Copy the data from the line that contains "Open the library books icon in the sidebar" to its last line, exactly, including both of those lines and leaving out everything before.

START SUPPLIED DATA

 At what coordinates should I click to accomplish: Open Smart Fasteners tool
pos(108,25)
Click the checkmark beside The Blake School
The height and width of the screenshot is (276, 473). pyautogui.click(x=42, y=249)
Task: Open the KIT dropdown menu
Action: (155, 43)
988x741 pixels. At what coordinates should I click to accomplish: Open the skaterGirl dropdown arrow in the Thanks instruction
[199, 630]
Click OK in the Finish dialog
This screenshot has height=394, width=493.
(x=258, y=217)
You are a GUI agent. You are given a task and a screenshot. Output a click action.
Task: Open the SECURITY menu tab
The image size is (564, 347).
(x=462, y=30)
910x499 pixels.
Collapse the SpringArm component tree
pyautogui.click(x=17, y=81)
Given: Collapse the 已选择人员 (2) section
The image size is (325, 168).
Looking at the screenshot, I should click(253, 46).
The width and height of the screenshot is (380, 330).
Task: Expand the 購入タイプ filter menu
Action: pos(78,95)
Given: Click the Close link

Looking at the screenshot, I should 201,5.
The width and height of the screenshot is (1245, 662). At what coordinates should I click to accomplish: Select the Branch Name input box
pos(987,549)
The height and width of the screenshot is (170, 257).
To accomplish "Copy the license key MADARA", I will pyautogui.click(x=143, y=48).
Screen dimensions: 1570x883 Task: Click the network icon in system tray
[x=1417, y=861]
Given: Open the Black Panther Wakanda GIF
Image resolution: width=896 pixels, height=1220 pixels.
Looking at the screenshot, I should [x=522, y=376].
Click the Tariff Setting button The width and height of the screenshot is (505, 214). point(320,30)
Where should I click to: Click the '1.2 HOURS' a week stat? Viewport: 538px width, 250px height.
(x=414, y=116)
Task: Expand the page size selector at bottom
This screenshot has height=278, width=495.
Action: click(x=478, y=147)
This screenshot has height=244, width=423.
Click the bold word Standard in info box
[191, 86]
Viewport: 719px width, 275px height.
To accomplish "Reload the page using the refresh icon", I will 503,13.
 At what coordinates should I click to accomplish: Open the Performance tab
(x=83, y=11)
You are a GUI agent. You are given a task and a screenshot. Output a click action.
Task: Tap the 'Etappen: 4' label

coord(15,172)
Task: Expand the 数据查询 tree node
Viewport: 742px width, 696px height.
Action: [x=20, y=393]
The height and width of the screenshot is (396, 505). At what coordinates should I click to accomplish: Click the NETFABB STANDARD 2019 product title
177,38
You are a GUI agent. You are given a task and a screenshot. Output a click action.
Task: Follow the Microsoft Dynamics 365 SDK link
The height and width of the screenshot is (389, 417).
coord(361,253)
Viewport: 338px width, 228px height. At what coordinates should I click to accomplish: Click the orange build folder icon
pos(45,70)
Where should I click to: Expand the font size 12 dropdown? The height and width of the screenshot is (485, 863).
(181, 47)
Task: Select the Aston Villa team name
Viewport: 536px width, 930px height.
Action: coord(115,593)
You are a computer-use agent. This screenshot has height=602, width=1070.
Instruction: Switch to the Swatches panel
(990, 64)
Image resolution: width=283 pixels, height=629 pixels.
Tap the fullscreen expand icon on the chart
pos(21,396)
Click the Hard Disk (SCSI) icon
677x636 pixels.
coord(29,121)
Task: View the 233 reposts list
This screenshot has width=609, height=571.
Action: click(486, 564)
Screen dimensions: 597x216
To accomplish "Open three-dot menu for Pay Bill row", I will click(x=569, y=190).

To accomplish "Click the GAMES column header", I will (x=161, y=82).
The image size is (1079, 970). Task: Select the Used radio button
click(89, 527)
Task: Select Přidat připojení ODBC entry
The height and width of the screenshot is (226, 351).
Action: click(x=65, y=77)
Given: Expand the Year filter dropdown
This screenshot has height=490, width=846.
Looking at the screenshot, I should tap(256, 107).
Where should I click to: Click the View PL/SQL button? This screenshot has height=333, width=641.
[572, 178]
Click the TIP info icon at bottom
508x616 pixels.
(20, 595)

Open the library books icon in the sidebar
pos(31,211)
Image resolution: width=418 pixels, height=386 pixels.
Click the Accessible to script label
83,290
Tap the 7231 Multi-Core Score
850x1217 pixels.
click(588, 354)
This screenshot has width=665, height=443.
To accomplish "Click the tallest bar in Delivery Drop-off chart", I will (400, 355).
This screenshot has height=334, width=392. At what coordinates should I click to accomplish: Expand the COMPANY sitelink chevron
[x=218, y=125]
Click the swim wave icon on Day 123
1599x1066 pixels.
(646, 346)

END SUPPLIED DATA

* OUTPUT BELOW
Open the library books icon in the sidebar
pos(31,211)
Image resolution: width=418 pixels, height=386 pixels.
Click the Accessible to script label
83,290
Tap the 7231 Multi-Core Score
850x1217 pixels.
click(588, 354)
This screenshot has width=665, height=443.
To accomplish "Click the tallest bar in Delivery Drop-off chart", I will (400, 355).
This screenshot has height=334, width=392. At what coordinates should I click to accomplish: Expand the COMPANY sitelink chevron
[x=218, y=125]
Click the swim wave icon on Day 123
1599x1066 pixels.
(646, 346)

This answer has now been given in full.